** Start of Provided information **

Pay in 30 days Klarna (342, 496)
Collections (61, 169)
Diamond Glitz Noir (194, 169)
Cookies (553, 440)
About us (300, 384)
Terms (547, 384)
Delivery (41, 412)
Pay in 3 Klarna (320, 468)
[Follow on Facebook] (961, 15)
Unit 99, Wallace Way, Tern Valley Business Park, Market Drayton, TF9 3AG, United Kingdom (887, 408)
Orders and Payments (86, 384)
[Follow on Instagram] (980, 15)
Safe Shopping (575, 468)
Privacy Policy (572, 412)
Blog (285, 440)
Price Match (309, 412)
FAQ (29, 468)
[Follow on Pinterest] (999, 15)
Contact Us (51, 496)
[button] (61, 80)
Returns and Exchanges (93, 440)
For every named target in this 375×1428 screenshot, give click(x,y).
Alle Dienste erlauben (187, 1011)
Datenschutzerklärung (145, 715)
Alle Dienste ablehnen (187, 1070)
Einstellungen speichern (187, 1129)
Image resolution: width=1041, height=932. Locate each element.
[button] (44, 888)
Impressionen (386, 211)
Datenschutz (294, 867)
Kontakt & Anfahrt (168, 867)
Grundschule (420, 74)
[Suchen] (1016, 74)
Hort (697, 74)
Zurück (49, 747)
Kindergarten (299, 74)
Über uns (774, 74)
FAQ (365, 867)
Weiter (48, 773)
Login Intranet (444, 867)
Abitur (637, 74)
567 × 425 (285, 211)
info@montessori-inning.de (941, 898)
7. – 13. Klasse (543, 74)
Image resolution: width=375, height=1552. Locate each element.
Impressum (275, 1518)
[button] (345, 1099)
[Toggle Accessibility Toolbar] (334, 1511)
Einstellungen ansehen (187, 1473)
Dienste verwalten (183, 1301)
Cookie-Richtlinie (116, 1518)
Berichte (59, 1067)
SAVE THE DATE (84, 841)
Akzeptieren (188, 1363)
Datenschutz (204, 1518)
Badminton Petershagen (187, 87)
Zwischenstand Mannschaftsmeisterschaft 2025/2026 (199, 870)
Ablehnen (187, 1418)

** End of Provided information **
** Start of Provided information **

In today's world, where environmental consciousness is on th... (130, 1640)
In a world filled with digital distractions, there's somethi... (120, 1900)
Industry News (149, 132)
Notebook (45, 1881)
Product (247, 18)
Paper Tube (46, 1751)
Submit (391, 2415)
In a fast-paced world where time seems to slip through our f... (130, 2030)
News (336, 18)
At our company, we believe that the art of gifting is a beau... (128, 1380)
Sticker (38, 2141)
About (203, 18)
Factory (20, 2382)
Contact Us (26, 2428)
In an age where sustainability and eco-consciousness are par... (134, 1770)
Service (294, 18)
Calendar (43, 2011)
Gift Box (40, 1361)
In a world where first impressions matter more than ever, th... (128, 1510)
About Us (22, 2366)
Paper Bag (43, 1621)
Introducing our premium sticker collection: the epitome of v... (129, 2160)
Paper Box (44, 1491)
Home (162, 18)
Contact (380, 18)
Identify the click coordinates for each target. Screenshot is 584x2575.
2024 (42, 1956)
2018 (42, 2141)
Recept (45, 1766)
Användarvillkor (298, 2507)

** End of Provided information **
** Start of Provided information **

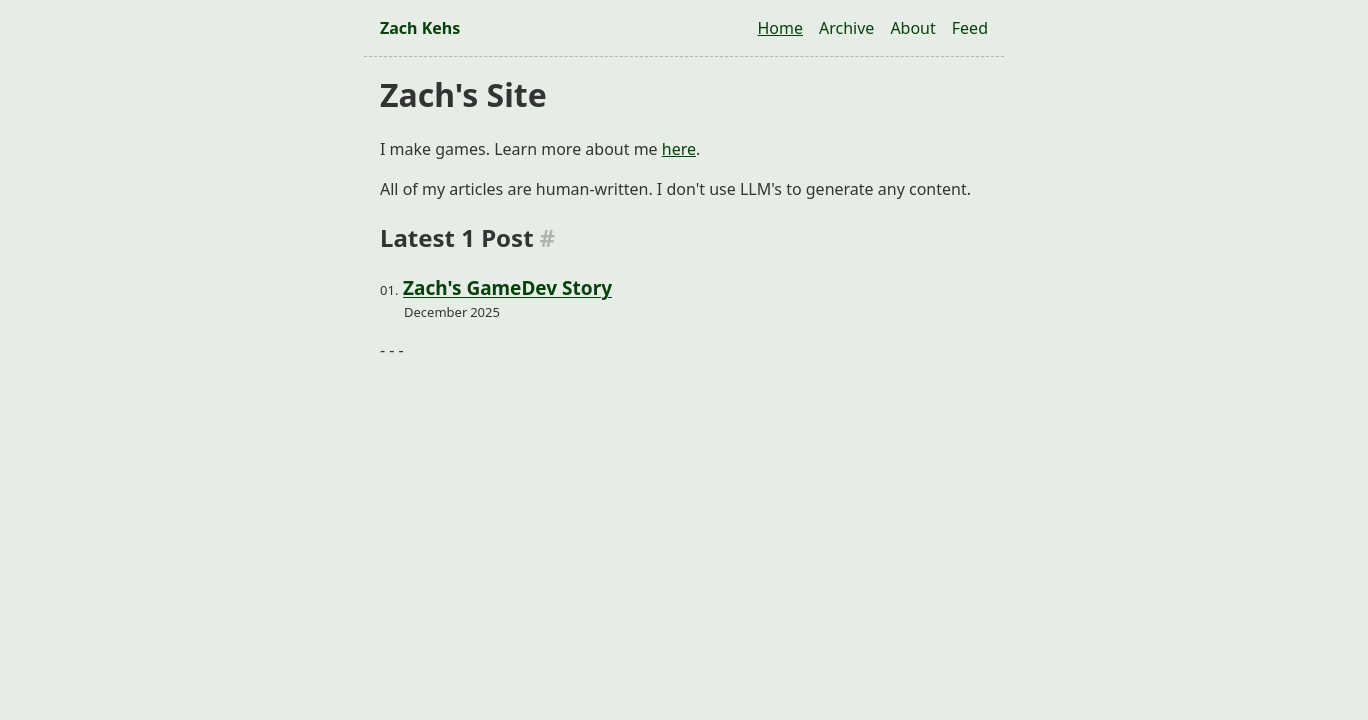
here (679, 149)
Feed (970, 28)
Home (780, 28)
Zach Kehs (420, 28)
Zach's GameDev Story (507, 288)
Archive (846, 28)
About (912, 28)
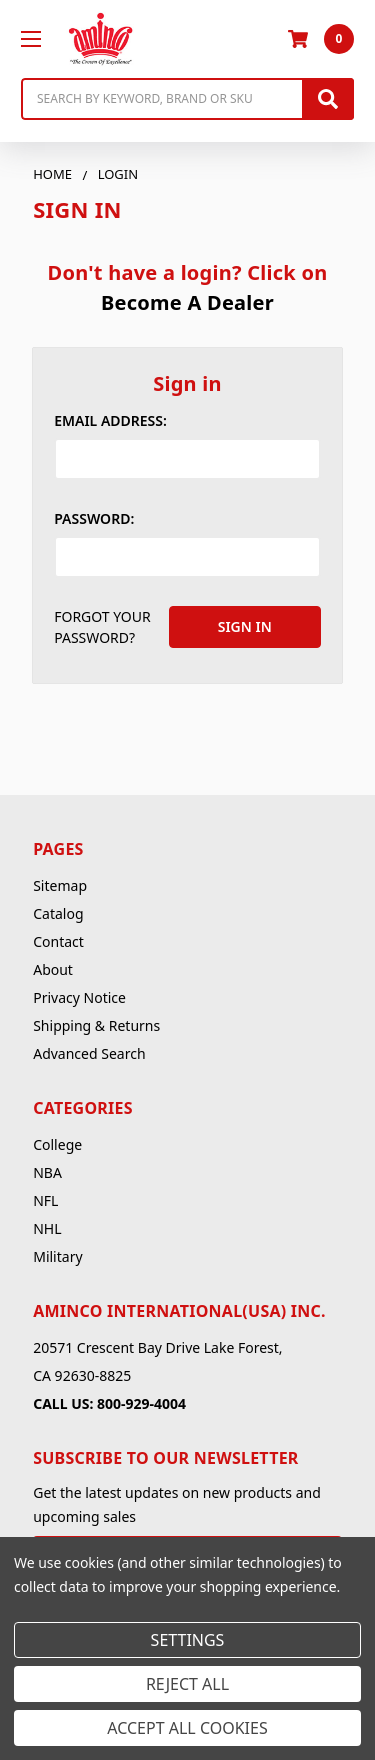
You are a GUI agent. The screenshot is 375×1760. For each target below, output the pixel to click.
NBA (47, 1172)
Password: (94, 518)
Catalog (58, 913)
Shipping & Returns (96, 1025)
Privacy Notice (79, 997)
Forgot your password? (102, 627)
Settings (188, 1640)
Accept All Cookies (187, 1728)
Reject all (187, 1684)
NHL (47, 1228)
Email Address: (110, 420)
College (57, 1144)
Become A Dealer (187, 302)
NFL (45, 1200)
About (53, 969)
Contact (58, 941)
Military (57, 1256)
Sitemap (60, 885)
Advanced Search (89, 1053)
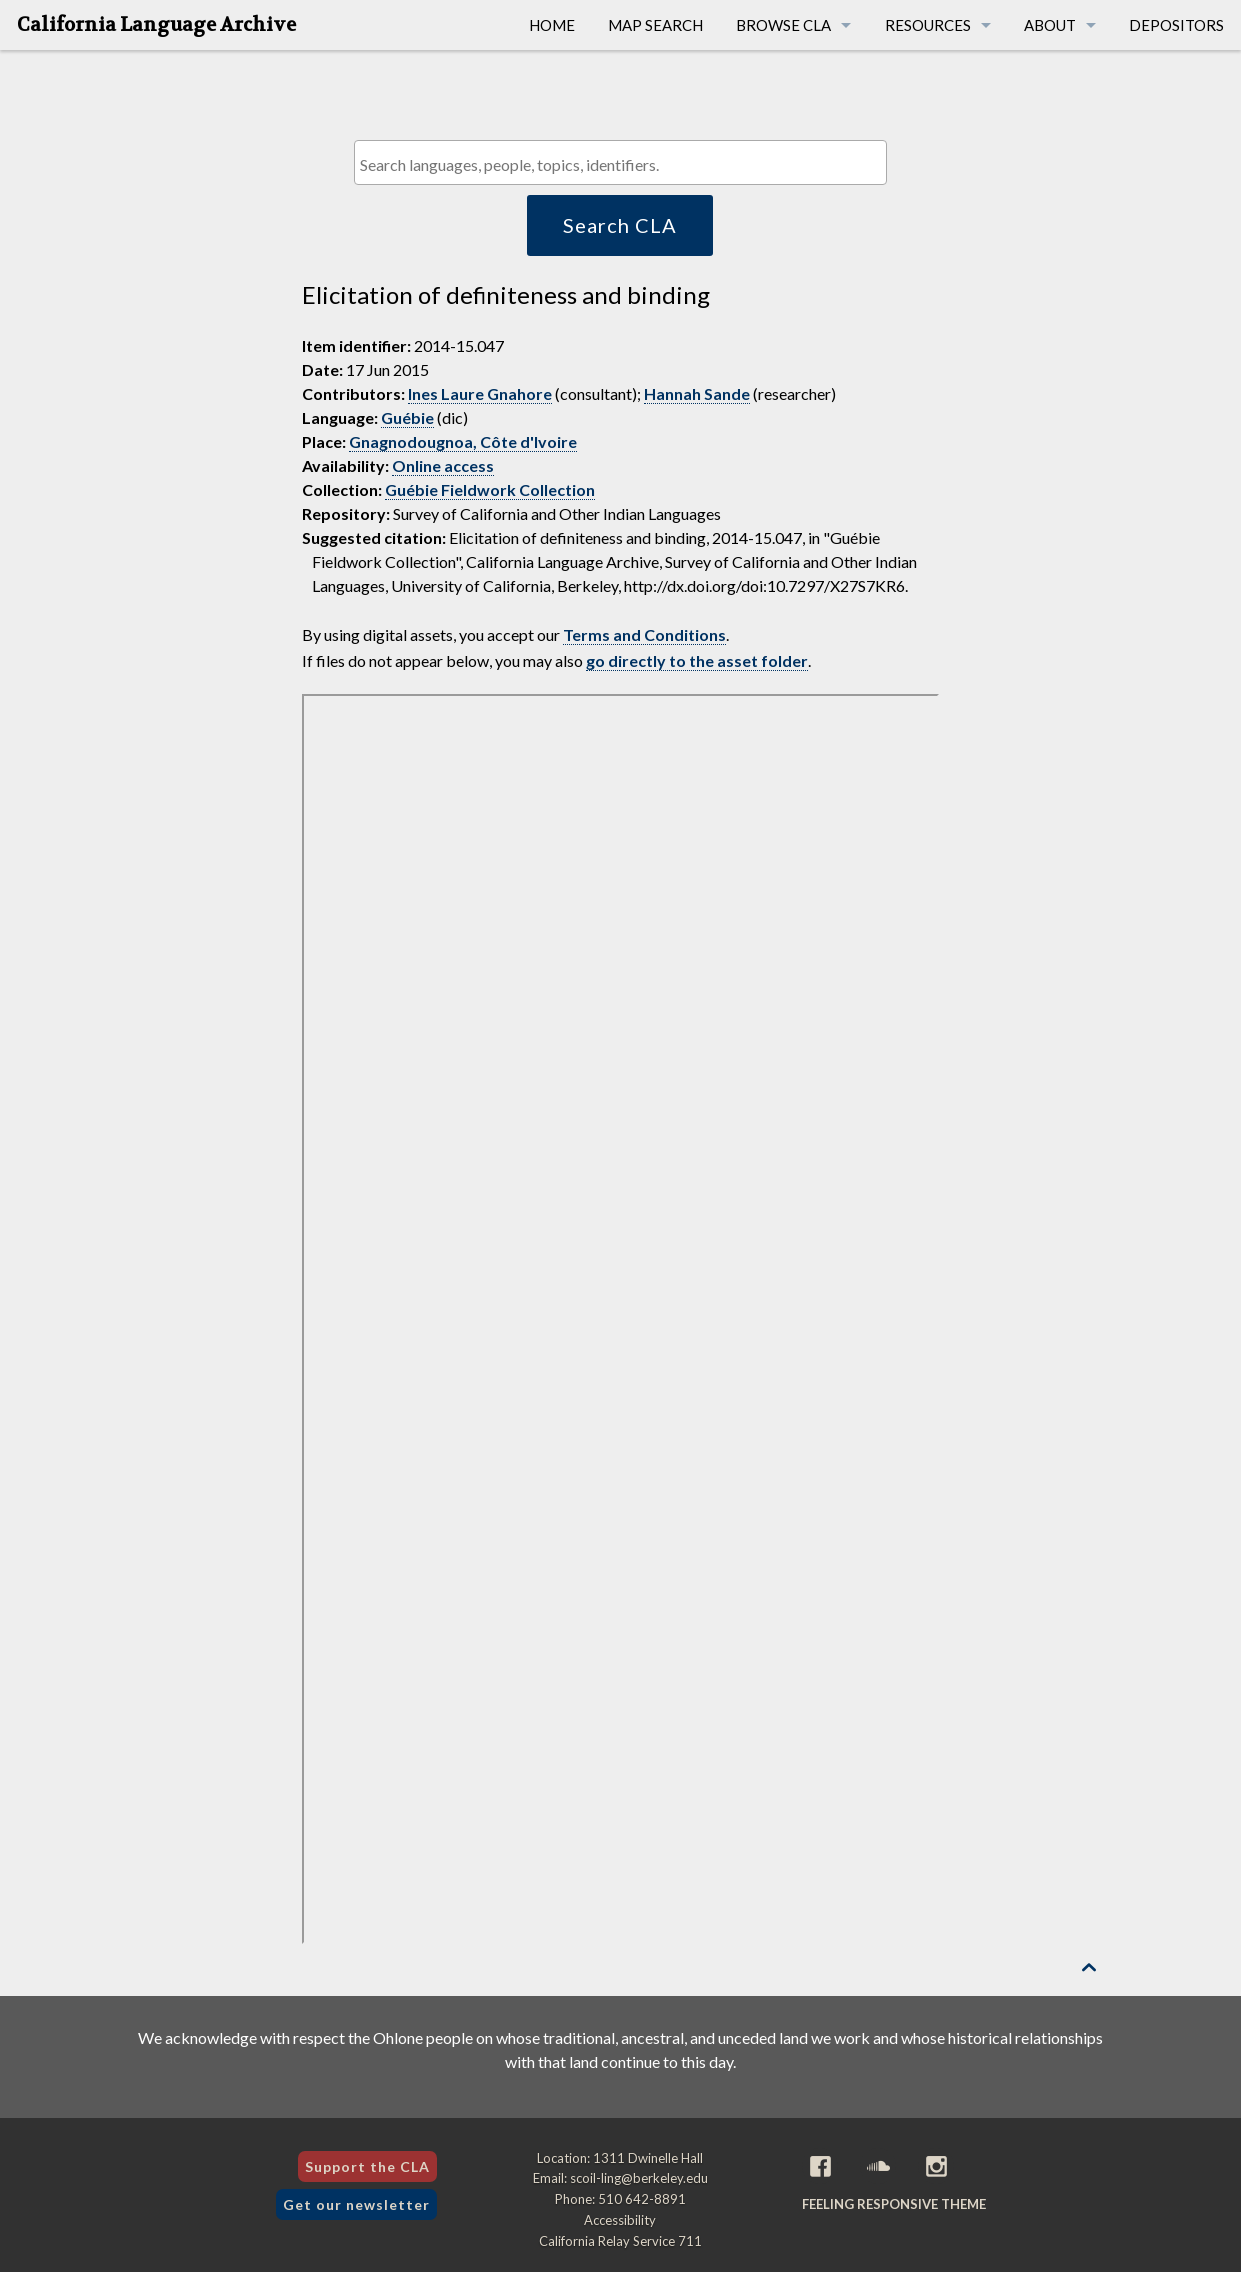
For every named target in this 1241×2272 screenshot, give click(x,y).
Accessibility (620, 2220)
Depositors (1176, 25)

** End of Provided information **

* To be done:
Render the material as a JSON list of strings with one string per line and no blank lines, starting at the line that contains "Zach Kehs (420, 28)" and stopping after the line that contains "Shipping & Returns (96, 1025)". Leave any pictures out of the list.

* Reply:
[
  "Zach Kehs (420, 28)",
  "Zach's GameDev Story (507, 288)",
  "Archive (846, 28)",
  "About (912, 28)",
  "You are a GUI agent. The screenshot is 375×1760. For each target below, output the pixel to click.",
  "NBA (47, 1172)",
  "Password: (94, 518)",
  "Catalog (58, 913)",
  "Shipping & Returns (96, 1025)"
]